During the difficult years leading to the final collapse and dismantling of apartheid, Bishop Desmond Tutu, then the Anglican Archbishop of Cape Town and leader of the Anglican Church in South Africa, was an inspirational figure. He was clear and forthright in his unequivocal condemnation of the evils of the apartheid regime, but also clear in his condemnation of cruelties inflicted in the name of the resistance. ON more than one occasion, he put his own life at risk to protect vulnerable people who had been set upon by mobs accusing them of collaboration with the authorities. Without his intervention, some of these people would surely have been murdered I particularly gruesome fashion – by being burned alive in the infamous (“necklace” method).
After the arrival of democracy, he gained still further in stature by his wise and compassionate chairing of the “Truth & Reconciliation Commission”, which did so much to smooth the path towards national healing. (That healing has not yet been achieved, but is assuredly closer than it would have been without the commission’s work). Since then, he has not been afraid to criticise the new, black politicians who have come to office when they in turn abuse their new power in pursuit of personal or group advancement.
For Desmond Tutu, the struggle against apartheid was more than just a fight for a disadvantaged group, one that he belonged to himself, but for the more abstract principle of justice for all.
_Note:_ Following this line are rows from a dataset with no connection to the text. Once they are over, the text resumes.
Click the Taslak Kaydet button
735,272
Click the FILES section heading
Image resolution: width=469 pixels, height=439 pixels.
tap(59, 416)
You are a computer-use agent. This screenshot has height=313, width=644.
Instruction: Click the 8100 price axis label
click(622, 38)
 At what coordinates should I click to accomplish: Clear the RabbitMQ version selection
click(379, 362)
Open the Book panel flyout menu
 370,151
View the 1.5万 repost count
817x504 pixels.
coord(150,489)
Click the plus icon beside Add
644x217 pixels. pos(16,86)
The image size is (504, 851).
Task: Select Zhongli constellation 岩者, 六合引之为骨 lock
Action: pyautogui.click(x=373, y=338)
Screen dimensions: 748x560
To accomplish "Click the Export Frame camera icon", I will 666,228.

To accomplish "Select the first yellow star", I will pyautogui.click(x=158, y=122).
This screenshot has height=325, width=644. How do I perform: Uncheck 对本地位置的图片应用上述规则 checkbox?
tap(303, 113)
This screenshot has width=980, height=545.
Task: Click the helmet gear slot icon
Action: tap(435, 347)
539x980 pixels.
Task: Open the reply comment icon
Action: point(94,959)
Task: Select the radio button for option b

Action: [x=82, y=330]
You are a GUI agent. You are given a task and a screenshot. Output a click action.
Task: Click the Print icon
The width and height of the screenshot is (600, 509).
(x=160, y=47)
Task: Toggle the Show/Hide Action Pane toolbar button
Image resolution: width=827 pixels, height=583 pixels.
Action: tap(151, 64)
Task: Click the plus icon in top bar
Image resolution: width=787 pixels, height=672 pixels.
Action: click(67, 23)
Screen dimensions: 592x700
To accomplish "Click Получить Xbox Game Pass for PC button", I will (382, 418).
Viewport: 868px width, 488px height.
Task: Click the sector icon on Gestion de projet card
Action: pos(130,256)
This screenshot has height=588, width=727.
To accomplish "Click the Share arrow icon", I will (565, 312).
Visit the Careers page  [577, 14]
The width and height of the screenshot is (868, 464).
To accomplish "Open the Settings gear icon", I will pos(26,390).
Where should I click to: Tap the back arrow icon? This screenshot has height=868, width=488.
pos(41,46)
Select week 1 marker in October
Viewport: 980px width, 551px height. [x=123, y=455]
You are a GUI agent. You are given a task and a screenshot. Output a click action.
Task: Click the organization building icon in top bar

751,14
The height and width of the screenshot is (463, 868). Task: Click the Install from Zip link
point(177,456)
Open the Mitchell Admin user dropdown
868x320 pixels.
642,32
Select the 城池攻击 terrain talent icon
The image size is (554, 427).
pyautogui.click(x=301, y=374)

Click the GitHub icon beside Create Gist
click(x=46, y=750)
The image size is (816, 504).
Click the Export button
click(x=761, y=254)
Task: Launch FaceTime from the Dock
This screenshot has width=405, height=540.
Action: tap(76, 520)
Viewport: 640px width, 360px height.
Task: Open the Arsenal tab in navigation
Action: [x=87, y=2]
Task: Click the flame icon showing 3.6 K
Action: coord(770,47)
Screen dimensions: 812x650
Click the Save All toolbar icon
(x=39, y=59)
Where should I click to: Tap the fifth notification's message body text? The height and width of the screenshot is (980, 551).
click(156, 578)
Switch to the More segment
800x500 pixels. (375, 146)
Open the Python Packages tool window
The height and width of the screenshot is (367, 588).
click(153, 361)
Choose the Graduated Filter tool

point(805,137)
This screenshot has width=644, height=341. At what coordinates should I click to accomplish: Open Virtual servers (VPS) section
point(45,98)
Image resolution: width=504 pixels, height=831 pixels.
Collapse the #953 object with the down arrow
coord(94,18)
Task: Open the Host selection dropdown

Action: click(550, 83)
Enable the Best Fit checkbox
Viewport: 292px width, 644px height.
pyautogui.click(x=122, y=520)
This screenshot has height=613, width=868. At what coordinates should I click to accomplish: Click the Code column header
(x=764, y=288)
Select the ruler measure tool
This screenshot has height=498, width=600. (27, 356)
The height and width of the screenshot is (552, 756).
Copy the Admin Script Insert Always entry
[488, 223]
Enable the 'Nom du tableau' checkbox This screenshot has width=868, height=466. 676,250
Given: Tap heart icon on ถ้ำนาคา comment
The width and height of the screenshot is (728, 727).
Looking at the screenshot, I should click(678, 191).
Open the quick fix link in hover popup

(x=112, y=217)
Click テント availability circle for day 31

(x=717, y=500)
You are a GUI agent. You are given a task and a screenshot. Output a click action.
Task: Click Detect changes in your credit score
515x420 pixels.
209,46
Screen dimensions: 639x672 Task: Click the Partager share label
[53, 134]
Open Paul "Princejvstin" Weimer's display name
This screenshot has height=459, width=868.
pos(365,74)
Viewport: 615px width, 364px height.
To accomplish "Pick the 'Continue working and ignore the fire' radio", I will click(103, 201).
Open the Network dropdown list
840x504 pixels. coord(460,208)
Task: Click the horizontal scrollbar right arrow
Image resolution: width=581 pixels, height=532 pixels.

As such, he has continued to be outspoken in his criticism of injustice perpetrated against all other persecuted groups – including against injustice inside the church. The passage below is taken from his introduction to the book “In the Eye of the Storm”, by his colleague Gene Robinson, Bishop of New Hampshire – and the controversially, the first openly gay bishop to be elected in the Anglican Communion. (I will write separately of my thoughts on Robinson’s book.)
“For me, the question of human sexuality is really a matter of justice; of course I would be willing to show that my beliefs are not inconsistent with how we have come to understand the scriptures. It is not enough to say the “Bible says………….”, for the Bible says many things that I find totally unacceptable and indeed abhorrent. I accept the authority of the Bible as the Word of God, but I remember that the bible has been used to justify racism, slavery and the humiliation of women, etc. Apartheid was supported by the white Dutch Reformed Church in South Africa, which claimed that there was biblical justification for that vicious system.
Many of us were engaged in the anti-apartheid struggle. Apartheid, crassly racist, sought to penalize people for something about which they could do nothing – their ethnicity, their skin colour. Most of the world agreed that that was unacceptable, that it was unjust.
I joined the many who campaigned against an injustice that the church tolerated in its ranks when women were not allowed to be ordained. They were being penalized for something about which they could do nothing, their gender. Mercifully, that is no longer the case in our province of the Anglican Communion, and how enriched we have been by this move.
I could not stand by while people were being penalized again for something over which they could do nothing – their sexual orientation. I am humbled and honoured to stand shoulder to shoulder with those who seek to end this egregious wrong inflicted on God’s children.
May I wholly inadequately apologise to my sisters and brothers who are gay, lesbian bisexual, or transgendered for the cruelty and injustice that you have suffered and continue to suffer at the hands of us, your fellow Anglicans, I am sorry. Forgive us for all the pain we have caused you and which we continue to inflict on you.
Cape Town, South Africa 2008.
When, do you suppose, the Catholic church will produce leading bishops able and willing to speak the truth as clearly and passionately?